(Assignment) Print the whole listing, keeping every line exactly as given.

(Listed records)
○ ○ ○ ○
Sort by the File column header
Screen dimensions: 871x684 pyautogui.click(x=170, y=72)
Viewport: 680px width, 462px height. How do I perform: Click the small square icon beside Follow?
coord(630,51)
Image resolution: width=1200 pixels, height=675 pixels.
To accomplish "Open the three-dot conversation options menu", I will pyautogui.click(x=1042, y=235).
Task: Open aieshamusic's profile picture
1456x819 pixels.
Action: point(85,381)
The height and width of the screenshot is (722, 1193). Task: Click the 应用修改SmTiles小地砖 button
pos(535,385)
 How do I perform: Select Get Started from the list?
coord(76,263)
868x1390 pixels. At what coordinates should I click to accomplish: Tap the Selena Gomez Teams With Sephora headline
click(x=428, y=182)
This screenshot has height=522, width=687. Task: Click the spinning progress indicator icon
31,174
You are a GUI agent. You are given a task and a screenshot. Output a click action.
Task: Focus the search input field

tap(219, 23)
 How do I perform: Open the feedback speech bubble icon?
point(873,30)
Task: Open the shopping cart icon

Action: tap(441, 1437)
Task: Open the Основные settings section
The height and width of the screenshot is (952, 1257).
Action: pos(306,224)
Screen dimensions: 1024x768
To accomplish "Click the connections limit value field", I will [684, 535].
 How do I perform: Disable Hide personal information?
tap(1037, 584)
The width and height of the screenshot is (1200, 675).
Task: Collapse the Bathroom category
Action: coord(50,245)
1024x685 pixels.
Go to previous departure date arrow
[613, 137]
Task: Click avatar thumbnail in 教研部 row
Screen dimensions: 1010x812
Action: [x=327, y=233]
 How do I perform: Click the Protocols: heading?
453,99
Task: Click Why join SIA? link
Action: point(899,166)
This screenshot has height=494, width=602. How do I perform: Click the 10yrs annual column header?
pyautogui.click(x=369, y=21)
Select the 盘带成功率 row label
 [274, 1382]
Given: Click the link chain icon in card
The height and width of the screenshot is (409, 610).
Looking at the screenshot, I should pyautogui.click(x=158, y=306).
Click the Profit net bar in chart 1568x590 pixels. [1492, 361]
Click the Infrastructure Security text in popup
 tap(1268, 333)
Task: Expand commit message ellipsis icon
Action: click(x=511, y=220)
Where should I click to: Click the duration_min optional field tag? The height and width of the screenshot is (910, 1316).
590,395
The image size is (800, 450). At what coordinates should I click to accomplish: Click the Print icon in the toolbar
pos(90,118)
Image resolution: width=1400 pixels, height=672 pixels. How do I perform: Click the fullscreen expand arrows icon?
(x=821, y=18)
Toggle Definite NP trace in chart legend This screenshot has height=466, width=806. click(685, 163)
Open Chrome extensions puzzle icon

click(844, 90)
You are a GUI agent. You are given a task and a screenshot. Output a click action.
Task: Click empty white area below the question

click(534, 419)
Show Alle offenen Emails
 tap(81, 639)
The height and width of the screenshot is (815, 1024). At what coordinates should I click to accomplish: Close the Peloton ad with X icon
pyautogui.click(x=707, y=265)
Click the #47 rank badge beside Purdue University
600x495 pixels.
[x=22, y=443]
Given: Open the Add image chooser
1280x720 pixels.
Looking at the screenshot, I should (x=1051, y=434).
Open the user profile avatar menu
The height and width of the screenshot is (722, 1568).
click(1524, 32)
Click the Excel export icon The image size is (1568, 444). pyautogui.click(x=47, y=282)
○ ○ ○ ○
(Task result)
Sort by the File column header
Screen dimensions: 871x684 pyautogui.click(x=170, y=72)
Viewport: 680px width, 462px height. How do I perform: Click the small square icon beside Follow?
coord(630,51)
Image resolution: width=1200 pixels, height=675 pixels.
To accomplish "Open the three-dot conversation options menu", I will pyautogui.click(x=1042, y=235).
Task: Open aieshamusic's profile picture
1456x819 pixels.
Action: point(85,381)
The height and width of the screenshot is (722, 1193). Task: Click the 应用修改SmTiles小地砖 button
pos(535,385)
 How do I perform: Select Get Started from the list?
coord(76,263)
868x1390 pixels. At what coordinates should I click to accomplish: Tap the Selena Gomez Teams With Sephora headline
click(x=428, y=182)
This screenshot has height=522, width=687. Task: Click the spinning progress indicator icon
31,174
You are a GUI agent. You are given a task and a screenshot. Output a click action.
Task: Focus the search input field

tap(219, 23)
 How do I perform: Open the feedback speech bubble icon?
point(873,30)
Task: Open the shopping cart icon

Action: tap(441, 1437)
Task: Open the Основные settings section
The height and width of the screenshot is (952, 1257).
Action: pos(306,224)
Screen dimensions: 1024x768
To accomplish "Click the connections limit value field", I will [684, 535].
 How do I perform: Disable Hide personal information?
tap(1037, 584)
The width and height of the screenshot is (1200, 675).
Task: Collapse the Bathroom category
Action: coord(50,245)
1024x685 pixels.
Go to previous departure date arrow
[613, 137]
Task: Click avatar thumbnail in 教研部 row
Screen dimensions: 1010x812
Action: [x=327, y=233]
 How do I perform: Click the Protocols: heading?
453,99
Task: Click Why join SIA? link
Action: point(899,166)
This screenshot has height=494, width=602. How do I perform: Click the 10yrs annual column header?
pyautogui.click(x=369, y=21)
Select the 盘带成功率 row label
 [274, 1382]
Given: Click the link chain icon in card
The height and width of the screenshot is (409, 610).
Looking at the screenshot, I should pyautogui.click(x=158, y=306).
Click the Profit net bar in chart 1568x590 pixels. [1492, 361]
Click the Infrastructure Security text in popup
 tap(1268, 333)
Task: Expand commit message ellipsis icon
Action: click(x=511, y=220)
Where should I click to: Click the duration_min optional field tag? The height and width of the screenshot is (910, 1316).
590,395
The image size is (800, 450). At what coordinates should I click to accomplish: Click the Print icon in the toolbar
pos(90,118)
Image resolution: width=1400 pixels, height=672 pixels. How do I perform: Click the fullscreen expand arrows icon?
(x=821, y=18)
Toggle Definite NP trace in chart legend This screenshot has height=466, width=806. click(685, 163)
Open Chrome extensions puzzle icon

click(844, 90)
You are a GUI agent. You are given a task and a screenshot. Output a click action.
Task: Click empty white area below the question

click(534, 419)
Show Alle offenen Emails
 tap(81, 639)
The height and width of the screenshot is (815, 1024). At what coordinates should I click to accomplish: Close the Peloton ad with X icon
pyautogui.click(x=707, y=265)
Click the #47 rank badge beside Purdue University
600x495 pixels.
[x=22, y=443]
Given: Open the Add image chooser
1280x720 pixels.
Looking at the screenshot, I should (x=1051, y=434).
Open the user profile avatar menu
The height and width of the screenshot is (722, 1568).
click(1524, 32)
Click the Excel export icon The image size is (1568, 444). pyautogui.click(x=47, y=282)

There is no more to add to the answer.